Once simulations have completed, I concatenated the output. I noticed that some logs are missing though output file exists. Results of such simulations are useless because there is no parameter values to associate with. So I did concatenation only if log file exists.

#for model in model_1_1_1 model_1_1_2 model_1_2_1 model_1_2_2 model_2_1_1 model_2_1_2 model_2_2_1 model_2_2_2
for model in model_1_1_2 model_1_2_2 model_2_1_2 model_2_2_2
do
        for i in {0..99}
        do
                outdir=`printf "output/demography/ms/%s/%02d" $model $i`
                for j in {0..99}
                do
                        outprefix=`printf "%s_%02d_%02d" $model $i $j`
                        if [ -f $outdir/$outprefix.log ];then
                                cat -e $outdir/$outprefix.out | grep "$" | sed 's/\$//' | awk -v n1=$i -v n2=$j -v outprefix=$outprefix 'BEGIN{n=n1*1e4 + n2*1e2}n1==0&&n2==0&&NR==1{print $0}NR>1{$1+=n;print $0}'
                        fi
                done
        done > output/demography/ms/${model}_out.txt
done

I did the same for log files.
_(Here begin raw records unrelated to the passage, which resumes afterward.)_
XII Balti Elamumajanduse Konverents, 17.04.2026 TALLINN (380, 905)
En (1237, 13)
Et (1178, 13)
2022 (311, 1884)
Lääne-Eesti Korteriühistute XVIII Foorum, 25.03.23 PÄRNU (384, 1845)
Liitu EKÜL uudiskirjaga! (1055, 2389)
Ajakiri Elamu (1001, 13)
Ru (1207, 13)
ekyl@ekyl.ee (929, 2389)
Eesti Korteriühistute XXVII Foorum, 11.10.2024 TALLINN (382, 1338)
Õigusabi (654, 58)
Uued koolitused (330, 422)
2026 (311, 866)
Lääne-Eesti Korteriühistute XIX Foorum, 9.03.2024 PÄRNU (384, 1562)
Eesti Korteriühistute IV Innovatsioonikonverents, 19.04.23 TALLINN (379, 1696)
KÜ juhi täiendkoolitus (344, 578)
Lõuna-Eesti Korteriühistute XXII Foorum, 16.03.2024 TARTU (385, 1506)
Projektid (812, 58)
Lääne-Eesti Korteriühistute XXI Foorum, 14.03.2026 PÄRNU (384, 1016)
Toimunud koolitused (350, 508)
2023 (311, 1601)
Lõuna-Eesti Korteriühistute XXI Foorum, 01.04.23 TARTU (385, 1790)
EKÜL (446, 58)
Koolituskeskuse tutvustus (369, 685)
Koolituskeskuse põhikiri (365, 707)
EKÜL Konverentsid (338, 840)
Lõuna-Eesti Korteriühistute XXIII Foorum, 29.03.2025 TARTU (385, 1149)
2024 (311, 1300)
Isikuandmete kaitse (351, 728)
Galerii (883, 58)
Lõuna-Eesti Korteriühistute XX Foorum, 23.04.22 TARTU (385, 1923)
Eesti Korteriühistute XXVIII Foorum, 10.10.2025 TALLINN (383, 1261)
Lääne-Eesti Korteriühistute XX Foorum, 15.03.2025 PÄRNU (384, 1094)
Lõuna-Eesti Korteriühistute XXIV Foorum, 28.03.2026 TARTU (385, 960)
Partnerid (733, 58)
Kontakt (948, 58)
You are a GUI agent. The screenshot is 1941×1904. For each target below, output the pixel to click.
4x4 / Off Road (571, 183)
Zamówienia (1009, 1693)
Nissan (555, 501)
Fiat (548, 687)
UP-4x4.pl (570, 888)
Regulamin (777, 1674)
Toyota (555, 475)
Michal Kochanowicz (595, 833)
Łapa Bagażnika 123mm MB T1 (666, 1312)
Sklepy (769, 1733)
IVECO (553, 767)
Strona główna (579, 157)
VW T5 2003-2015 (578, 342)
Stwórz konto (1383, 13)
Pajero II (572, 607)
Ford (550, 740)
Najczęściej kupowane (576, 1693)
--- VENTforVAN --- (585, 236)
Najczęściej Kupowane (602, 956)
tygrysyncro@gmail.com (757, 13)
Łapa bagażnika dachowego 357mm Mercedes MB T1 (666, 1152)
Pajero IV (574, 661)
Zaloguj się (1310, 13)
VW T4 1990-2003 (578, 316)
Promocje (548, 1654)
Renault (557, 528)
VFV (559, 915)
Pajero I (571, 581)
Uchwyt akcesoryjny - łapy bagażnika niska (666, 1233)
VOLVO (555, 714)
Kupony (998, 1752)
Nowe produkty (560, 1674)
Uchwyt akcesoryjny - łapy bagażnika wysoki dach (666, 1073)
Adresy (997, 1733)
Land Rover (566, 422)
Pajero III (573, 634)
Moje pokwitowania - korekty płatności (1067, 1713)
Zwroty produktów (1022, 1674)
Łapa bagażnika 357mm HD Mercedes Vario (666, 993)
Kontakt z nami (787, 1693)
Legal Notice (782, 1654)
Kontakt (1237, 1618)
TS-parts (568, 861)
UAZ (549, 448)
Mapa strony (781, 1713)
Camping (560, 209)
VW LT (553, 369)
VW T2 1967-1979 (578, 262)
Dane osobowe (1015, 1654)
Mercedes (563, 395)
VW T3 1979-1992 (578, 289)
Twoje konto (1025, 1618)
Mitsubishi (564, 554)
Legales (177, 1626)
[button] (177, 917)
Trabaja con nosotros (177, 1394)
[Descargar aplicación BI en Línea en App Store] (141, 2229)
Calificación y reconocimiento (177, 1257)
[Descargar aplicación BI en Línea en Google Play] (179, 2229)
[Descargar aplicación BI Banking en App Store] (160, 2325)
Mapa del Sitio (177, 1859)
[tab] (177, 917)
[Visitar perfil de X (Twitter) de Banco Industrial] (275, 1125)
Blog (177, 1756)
Note that log files may contain records that was not included in output (because log was written before running simulation).

#for model in model_1_1_1 model_1_1_2 model_1_2_1 model_1_2_2 model_2_1_1 model_2_1_2 model_2_2_1 model_2_2_2
for model in model_1_1_2 model_1_2_2 model_2_1_2 model_2_2_2
do
        for i in {0..99}
        do
                outdir=`printf "output/demography/ms/%s/%02d" $model $i`
                for j in {0..99}
                do
                        outprefix=`printf "%s_%02d_%02d" $model $i $j`
                        if [ -f $outdir/$outprefix.log ];then
                                cat -e $outdir/$outprefix.log | grep "$" | sed 's/\$//' | awk -v n1=$i -v n2=$j -v outprefix=$outprefix 'BEGIN{n=n1*1e4 + n2*1e2}n1==0&&n2==0&&NR==1{print $0}NR>1{$1+=n;print $0}'
                        fi
                done
        done > output/demography/ms/${model}_log.txt
done

I gzipped all

#for model in model_1_1_1 model_1_1_2 model_1_2_1 model_1_2_2 model_2_1_1 model_2_1_2 model_2_2_1 model_2_2_2
#for model in model_1_2_1
for model in model_1_1_2 model_1_2_2 model_2_1_2 model_2_2_2
do
        gzip output/demography/ms/${model}_out.txt
        gzip output/demography/ms/${model}_log.txt
done

Revision 1. Additional scenarios with different split times among 4 resident populations

Instead of T_split, I have 5 values: T_split_mac, T_split_mal, T_split_cre, T_split_cont, T_split_short. Scripts were edited for model_2_1_3 and model_2_2_3.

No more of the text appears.